Head inland and you’ll find countless towns and small villages where the pace of life is as if from a bygone age, as well as some of the most stunning scenery not just in Spain, but even in Europe and the world. So, if you like the idea of a holiday in the sun, but without the sand and the sea, here are three great places to head for.


The first thing to do before setting of for this small, pretty town or our other two suggestions is to arrange your transport. Malaga car hire is your best option as you’ll be able to choose the ideal vehicle for your travels. Once that’s sorted, follow in the ancient footsteps of everyone from the Phoenicians to the Romans who once occupied the town. Cartama sits at the foot of two peaks Espartales and Llana and is in the heart of a rich agricultural area, so the lush scenery will be a complete contrast to the sun-bleached coast. If you visit, don’t miss the 10th-century Moorish castle. It’s quite a climb, but you’ll be rewarded by stunning views of the surrounding countryside.


If the chance of taking in some fresh mountain air appeals, not to mention the health-giving spa waters once allegedly enjoyed by Lord Byron on one of his grand tours, then make tracks for Carratraca. To reach the village you’ll enjoy a very pleasant drive through olive and almond groves and you’re certain to like what you find when you arrive. The spa is open from Easter until late autumn and it has been recently refurbished to offer quite superb facilities, a fact borne out by the reviews it has received. It’s also the village to visit if you want an authentic taste of Andalusian cuisine at the Hostal del Principe, originally built in 1830 on the orders of King Fernando VII of Spain.

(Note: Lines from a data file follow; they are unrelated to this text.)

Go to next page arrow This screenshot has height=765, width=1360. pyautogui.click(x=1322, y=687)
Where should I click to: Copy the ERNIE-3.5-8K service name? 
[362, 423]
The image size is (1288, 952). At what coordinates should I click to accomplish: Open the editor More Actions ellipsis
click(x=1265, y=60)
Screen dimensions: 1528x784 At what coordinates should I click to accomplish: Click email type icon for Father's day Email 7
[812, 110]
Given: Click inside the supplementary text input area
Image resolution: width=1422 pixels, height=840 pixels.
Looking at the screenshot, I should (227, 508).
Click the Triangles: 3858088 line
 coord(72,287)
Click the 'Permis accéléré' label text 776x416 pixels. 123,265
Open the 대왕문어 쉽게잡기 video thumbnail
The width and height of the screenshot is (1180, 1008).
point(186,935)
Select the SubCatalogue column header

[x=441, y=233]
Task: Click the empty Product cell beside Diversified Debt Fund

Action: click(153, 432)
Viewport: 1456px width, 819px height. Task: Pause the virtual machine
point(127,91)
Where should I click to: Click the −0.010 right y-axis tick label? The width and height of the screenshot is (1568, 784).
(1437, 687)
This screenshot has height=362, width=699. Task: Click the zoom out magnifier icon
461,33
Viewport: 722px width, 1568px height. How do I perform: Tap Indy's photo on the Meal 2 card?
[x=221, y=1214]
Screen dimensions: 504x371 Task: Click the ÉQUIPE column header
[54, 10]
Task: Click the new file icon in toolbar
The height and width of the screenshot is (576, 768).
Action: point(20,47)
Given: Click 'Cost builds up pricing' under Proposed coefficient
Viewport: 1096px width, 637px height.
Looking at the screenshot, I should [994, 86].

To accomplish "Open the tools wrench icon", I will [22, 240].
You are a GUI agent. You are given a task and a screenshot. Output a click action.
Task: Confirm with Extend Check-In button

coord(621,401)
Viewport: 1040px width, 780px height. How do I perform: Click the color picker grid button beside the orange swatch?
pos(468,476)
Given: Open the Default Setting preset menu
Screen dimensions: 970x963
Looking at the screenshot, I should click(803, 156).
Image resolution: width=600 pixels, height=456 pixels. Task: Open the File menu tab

The final destination of our whistle-stop tour is the fiercely independent Arriate. Always keen to keep its distance from the region’s main town, Ronda, on approaching the village it seems like so many others in Andalusia. But, once you’re past its sleepy exterior, you’ll find a busy and bustling place with plenty of shopping opportunities, where you can buy far more than just the traditional souvenirs. It’s also especially well-known for its spectacular Easter parades – so if you’re thinking of a trip a little earlier in the year, before the high season starts, it really is a must.

Of course, as well as these three gems, you’ll find the whole of Andalusia is an amazing place to explore at your leisure. And, best of all, it won’t matter a bit if you forget to pack your bucket and spade!